E’  possibile viaggiare, aggiungo, felicemente, o quantomeno in pace, con figli adolescenti, ovvero, dagli 11 ai .. 17 anni, o fintanto che si riesce a portarli con sé??

Per la mia seppur breve esperienza, credo che occorrano 3 cose: educazione al viaggio, alcuni accorgimenti, e anche c..o, ovvero fortuna!

L’adolescenza è un periodo difficile per tutti, sia per chi lo vive, che sta affrontando una trasformazione e deve mettere alla prova se stesso e il mondo (e i genitori soprattutto) sia per chi ..la subisce, ovvero la famiglia! Che vede tramutare il piccolo dolce cucciolo di casa in un qualcosa che spesso non riconosce, che si rivolta come un serpente, che si comporta come un indemoniato, che vuol fare cose per noi senza senso e turpi, e che non ci aspettiamo.

Abituare fin da piccoli i bambini a viaggiare, sicuramente è d’aiuto, perché, nonostante venga spezzata la loro vita routinaria, in favore di qualcosa di sconosciuto, e vengano staccati dai loro riferimenti per un po’ di tempo, possono imparare che l’incognito puo’ anche essere piacevole, divertente e interessante. Si puo’ cosi’ alimentare la curiosità, che è sempre una sensazione vitale.

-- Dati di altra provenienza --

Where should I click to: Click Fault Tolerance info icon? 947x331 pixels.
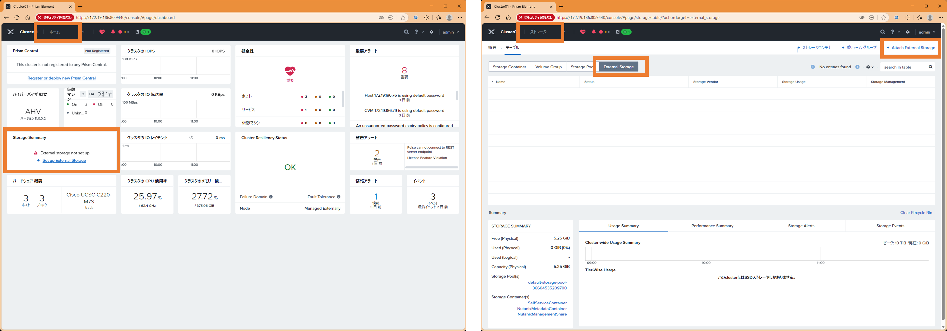339,197

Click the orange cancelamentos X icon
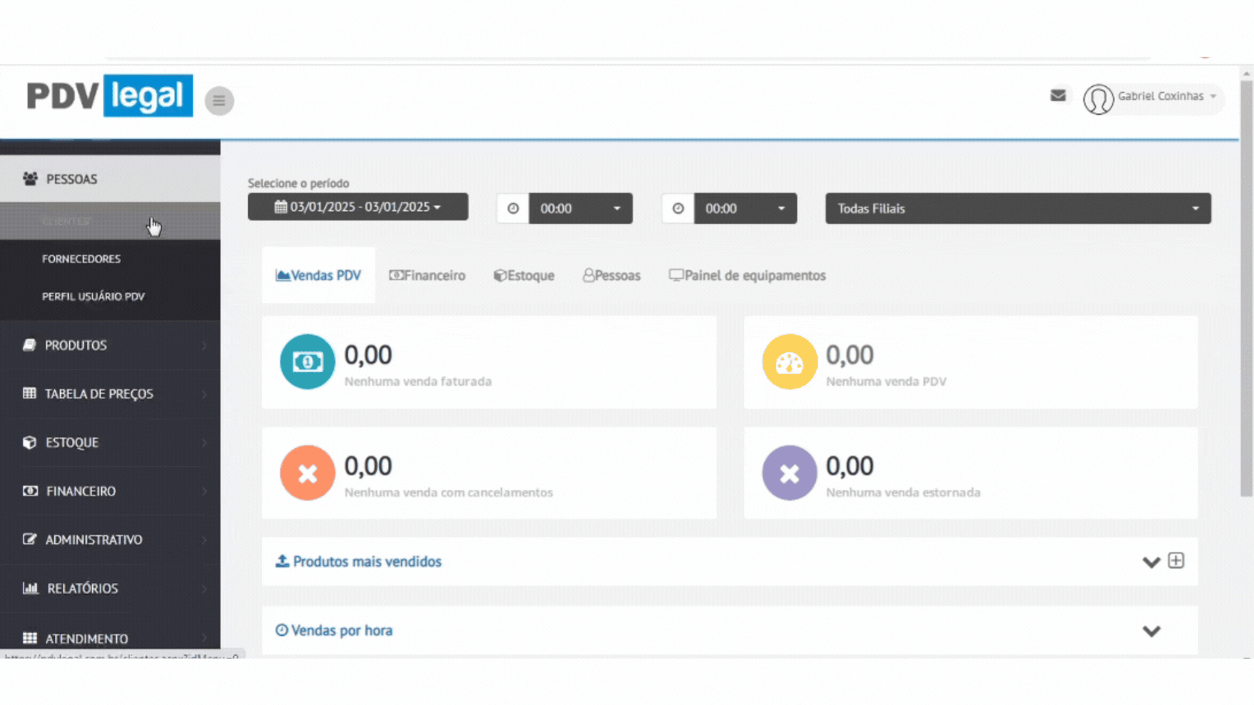308,473
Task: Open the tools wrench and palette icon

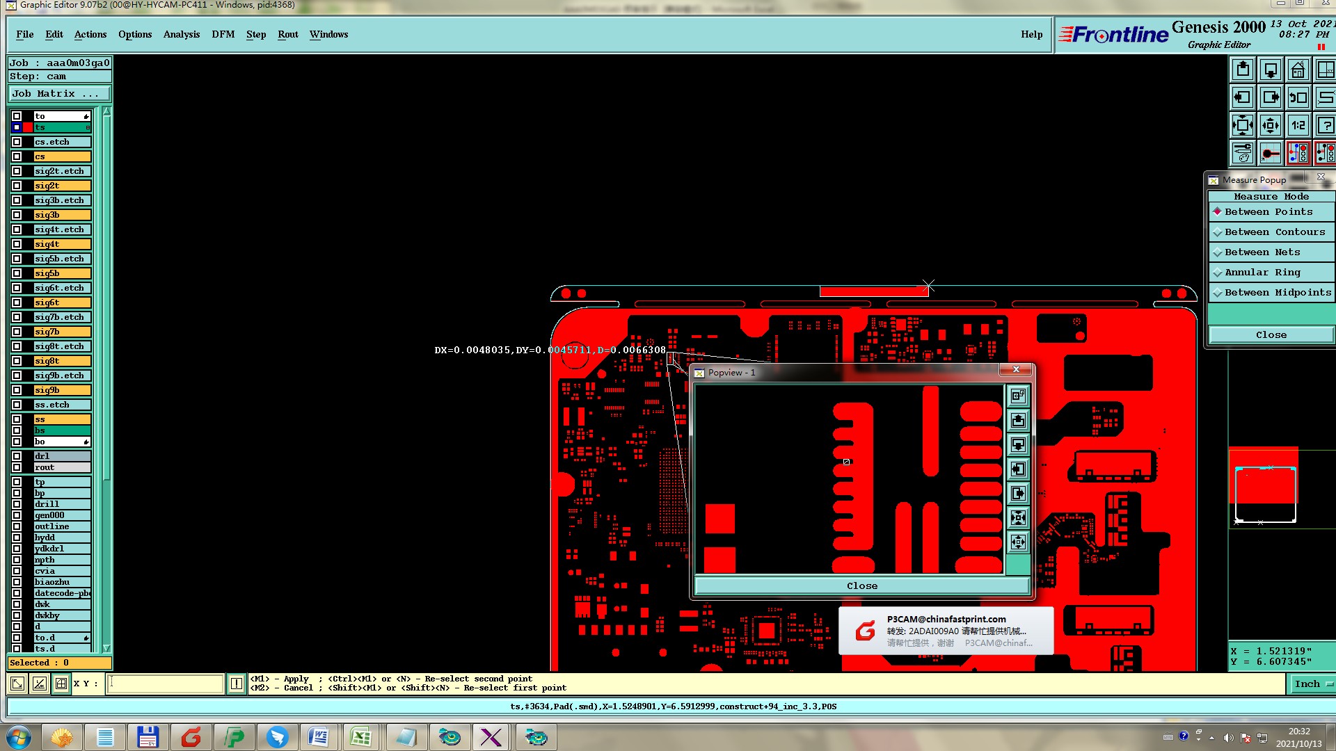Action: pos(1243,153)
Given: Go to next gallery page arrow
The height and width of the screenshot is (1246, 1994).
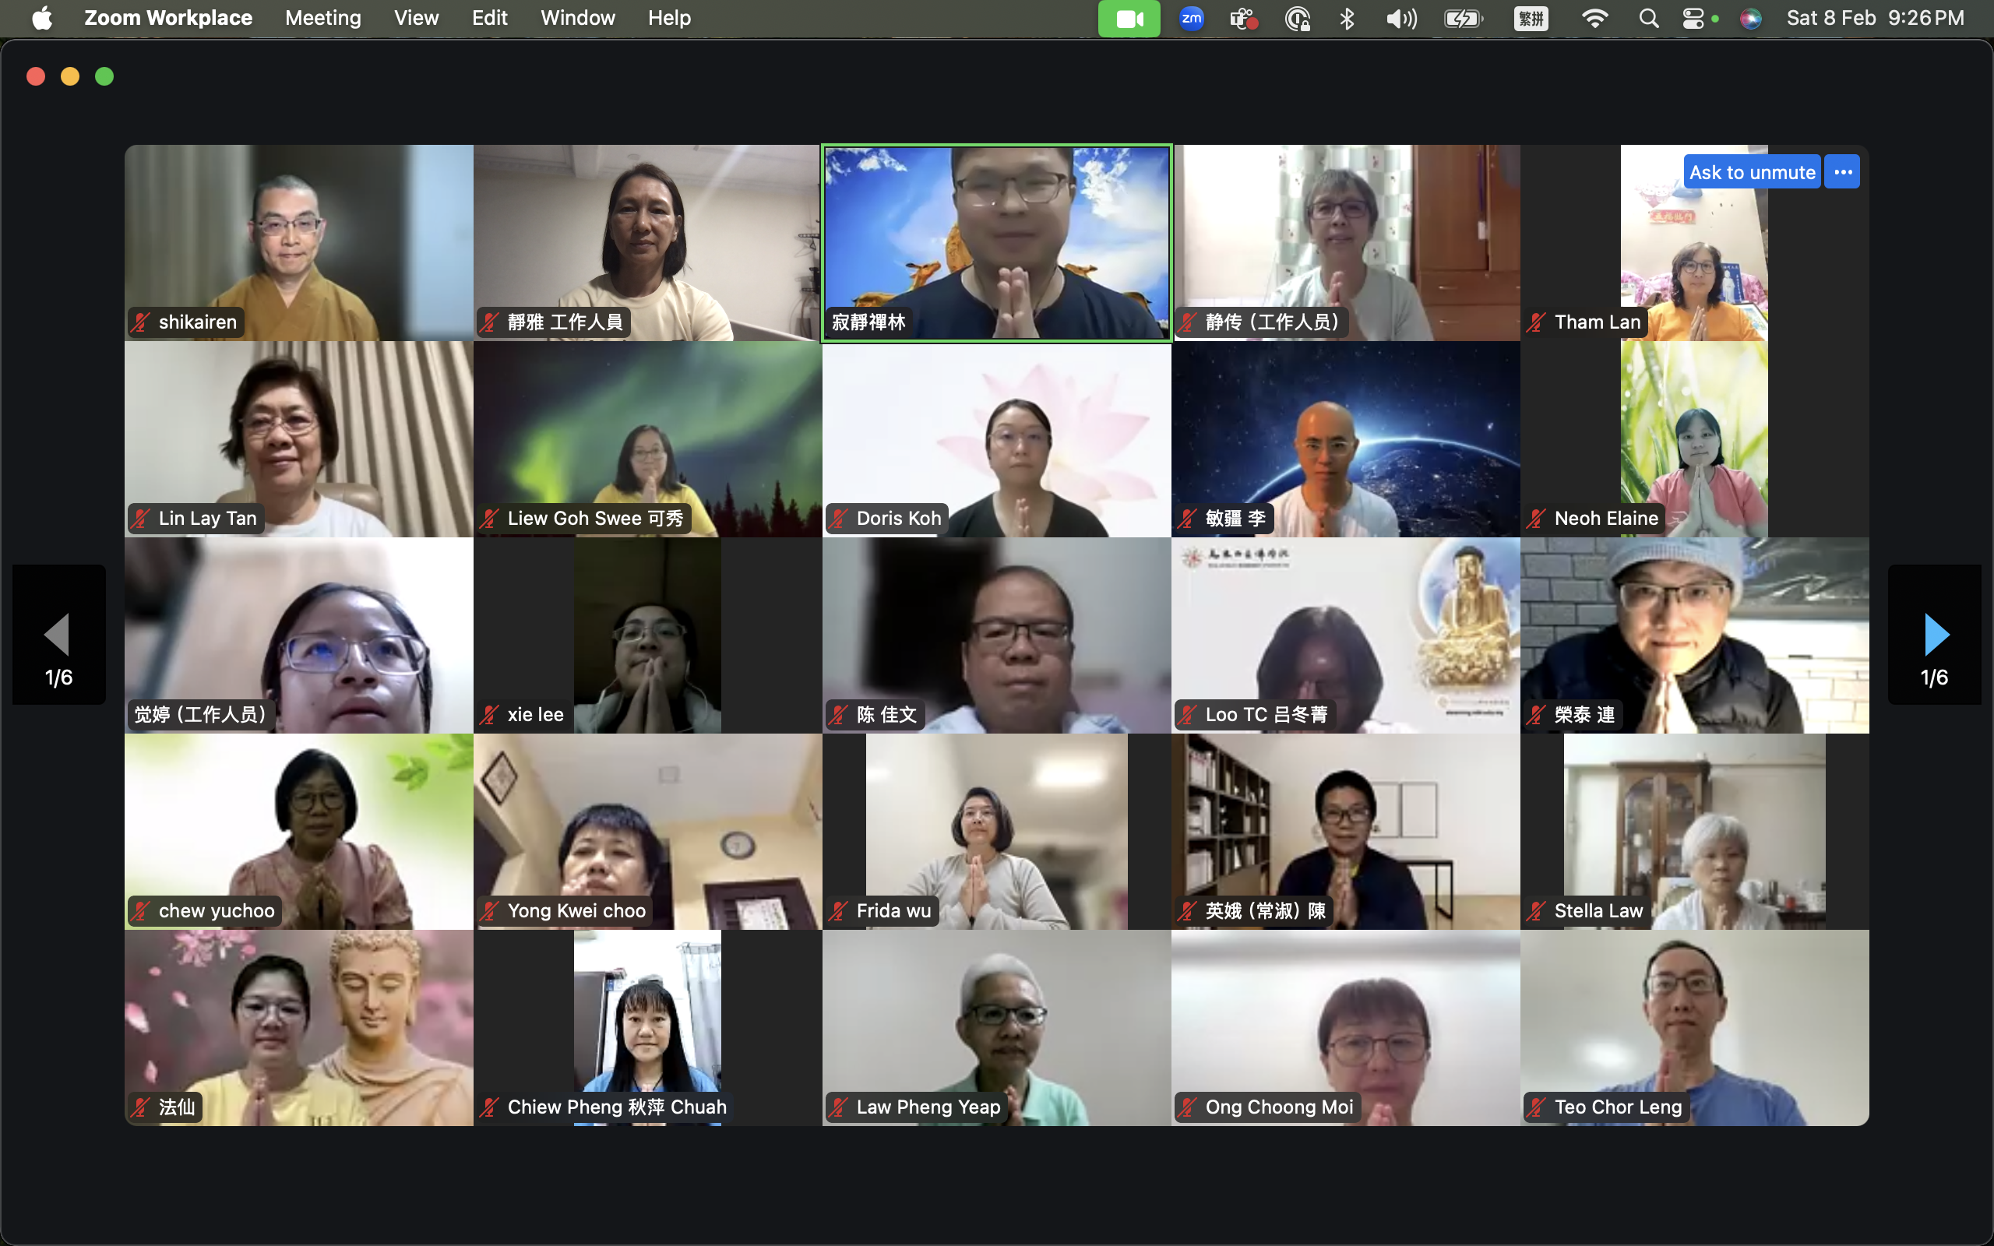Looking at the screenshot, I should point(1934,635).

E’ questo che intendo con “educare” al viaggio: sviluppare lo spirito di adattamento e la curiosità per il nuovo.

 

 

E’ ovvio che sopraggiunta la fatidica età, per istinto di ribellione, possano essere scocciati di lasciare casa, amici, luoghi frequentati, o semplicemente vorrebbero restare perché si divertono di piu’ con le loro abitudini e nel loro conosciuto. Possono manifestare più di un bambino piccolo, che lo si puo’ distrarre meglio, il loro dissenso, e fare ostruzionismo a partenze o movimenti. Con musi, mutismi e rispostacce, che, almeno a me, a volte mi fan scattare ferocemente i nervi: sembra che ci vogliano far pagare caro il fatto di strapparli alle loro “cose”.

 

 

Ecco che qui l’educazione al viaggio serve anche a noi, nel senso che, visto che siamo messi alla prova nella nostra capacità di mettere confini, non dobbiamo mollare ai loro capricci di adolescenti, come non dovevamo mollare quando erano bambini. Cercare di ascoltare,  mediare e dialogare, pur mantenendo la fermezza, sarebbe sempre la cosa migliore. Cosa che io lascio fare al padre, che è piu’ bravo di me :).

 

 

Eppure diventa importante farli ricredere, questi ragazzi, dimostrare loro che li conosciamo e sappiamo anche quali sono le cose che piacciono a loro, per conquistare ancora un po’ di fiducia. Devono sentirsi compresi anche per quello che non dicono.

E qui entrano in ballo gli accorgimenti che possono aiutare. Posso parlare di quelli che per me si sono dimostrati efficaci durante viaggi e vacanze.

 

 

Intanto la scelta della meta, che deve essere possibilmente attraente anche per l’adolescente. Una meta desiderata oppure qualcosa che immaginiamo possa sorprendere, stupire, (che noi possiamo supporre che piacerà, anche se lui/lei non dimostra interesse o snobba, perché non conoscendo non puo’ immaginare) e destare curiosità.

Come?

Parlando della meta e delle attività entusiasmanti che lo aspettano, facendo mettere in moto la sua immaginazione.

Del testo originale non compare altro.